2. Swapping 시 (city) and 도 (province). Seoul is a 시; Gyeonggi is a 도.
❌ 서울도, 경기시
Incorrect — 서울 is a city (시), 경기 is a province (도).
✅ 서울시, 경기도
Seoul-si, Gyeonggi-do
Seoul City, Gyeonggi Province.
3. Using 에서 for where you live. For static residence with 살다, use 에; 에서 marks where an action happens.
❌ 저는 경기도에서 살아요.
Off — for residence with 살다, use 에. (에서 marks an action's location.)
✅ 저는 경기도에 살아요.
jeoneun Gyeonggi-do-e sarayo
I live in Gyeonggi Province.
4. Dropping the unit suffix on a form. In an address or official field, 강남 alone is incomplete; the ward noun 강남구 is part of the name.
❌ 서울 강남 역삼
Incomplete for an address — the unit nouns 시/구/동 are part of the name.
✅ 서울시 강남구 역삼동
Seoul-si Gangnam-gu Yeoksam-dong
Seoul City, Gangnam District, Yeoksam Neighborhood.
Key Takeaways
- Place names are built from unit suffixes: 도 (province) > 시 (city) / 군 (county) > 구 (district) > 동 (neighborhood).

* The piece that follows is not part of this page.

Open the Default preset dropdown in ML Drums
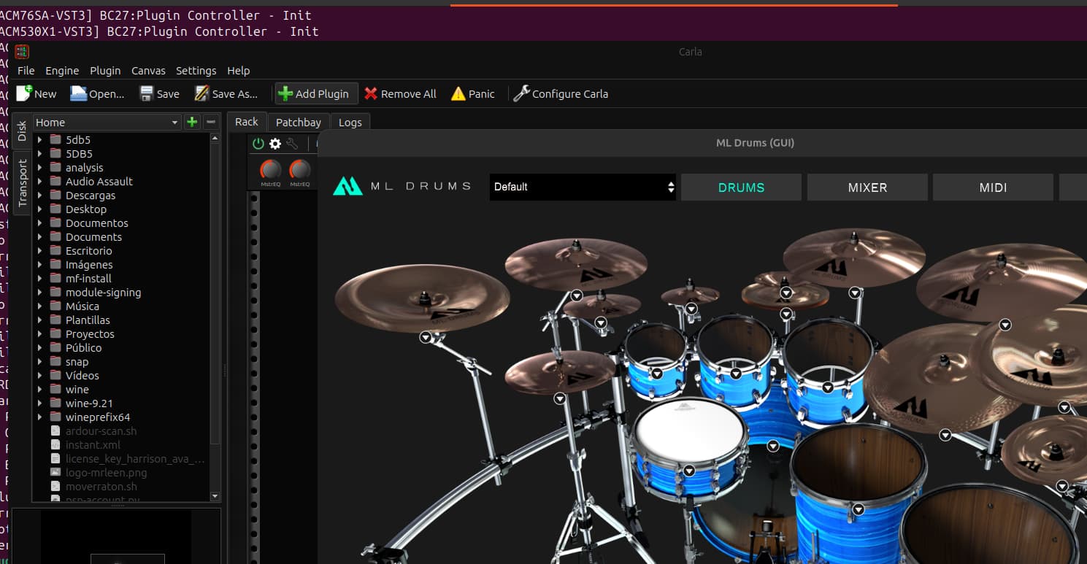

- Addresses run big-to-small — 서울시 강남구 역삼동 — the reverse of English order.
- 남한/북한 is the Southern framing (한); the North calls itself 조선. The South's official name is 대한민국.
- 수도권 = greater Seoul; 지방 = the regions / outside the capital.
- Locate a region with 쪽 + 에 있다 (남쪽에 있어요); state residence with 살다 + 에 (경기도에 살아요).